Allahümm’ansur hükûmetenâ!
Bazı dostlar, beni yeteri kadar siyâsi olmamakla suçluyorlar; ben ise yeterinden fazla siyasî tavır takındığımı üzülerek fark ediyorum.
Cümlede çelişki yok, siyâsî kelimesine verilen anlam farklı. Bazı dostların imâsı şu: “Sana göre ne doğru görünüyorsa öyle yazıyorsun; Aa bu iyi bir şey değil. Bir tarafta ülkenin seçilmiş hükûmeti dururken ardı görünmeyen bir yapıyı desteklemek iyi değil. Akıllı ol, sen de ‘Kışkırtmalara fırsat vermeyelim’ de, sen de, ‘Başbakan’ımıza dünyalar tatlısıdır; yargının yaptığı iş değil, bu yaptığınız gazetecilik değil arkadaşlar’ diye yaz. ‘Paralel devlet olmaz, sivil vesayete karşıyım, siyaset emreder hukuk yapar’ de, ‘Liyakat çok önemli filan’ gibi şeyler söyle...”
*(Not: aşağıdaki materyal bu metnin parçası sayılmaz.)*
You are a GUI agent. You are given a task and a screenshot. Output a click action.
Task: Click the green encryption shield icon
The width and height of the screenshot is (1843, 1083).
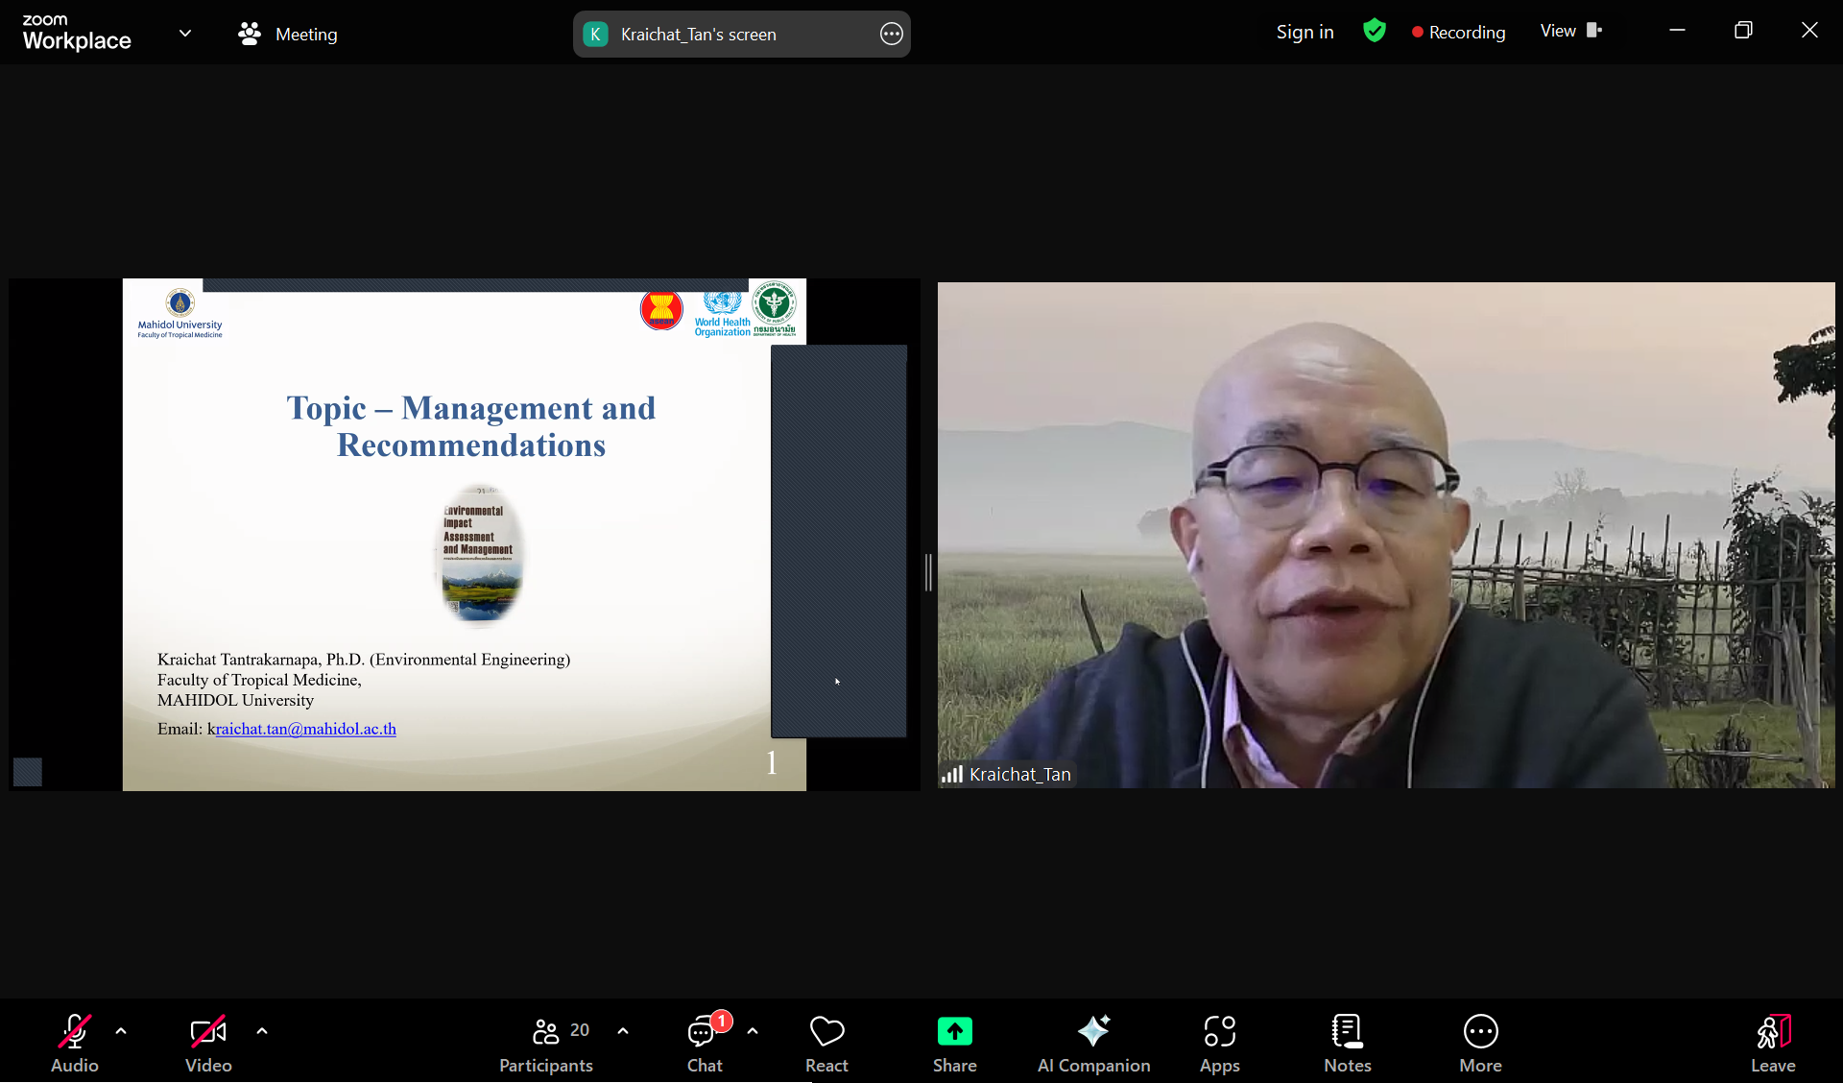[1374, 31]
Bir, üç, beş; geçenlerde bir okuyucu mektubunda, “Üç kuruşluk yolsuzluk için milletin milyarlarını çarçur etmeye utanmıyor musunuz?”, “Sizi yolsuzluğa ve hukuksuzluğa karşı çıkan safta mı görecektik; yazıklar olsun aboneliklerimize..” yollu bir azarla karşılaşınca mukavemetim çaya batırılmış bisküvit gibi dağıldı gitti.
Oturup düşündüm, zaten huzursuzum. Bir ara o kadar zihnî yoğunluğa kapılmış olmalıyım ki hanıma,
-Kaptan bey, zahmet olmazsa Yağcılar durağında inebilir miyim lütfen? diye seslendiğimi hatırlıyorum en son...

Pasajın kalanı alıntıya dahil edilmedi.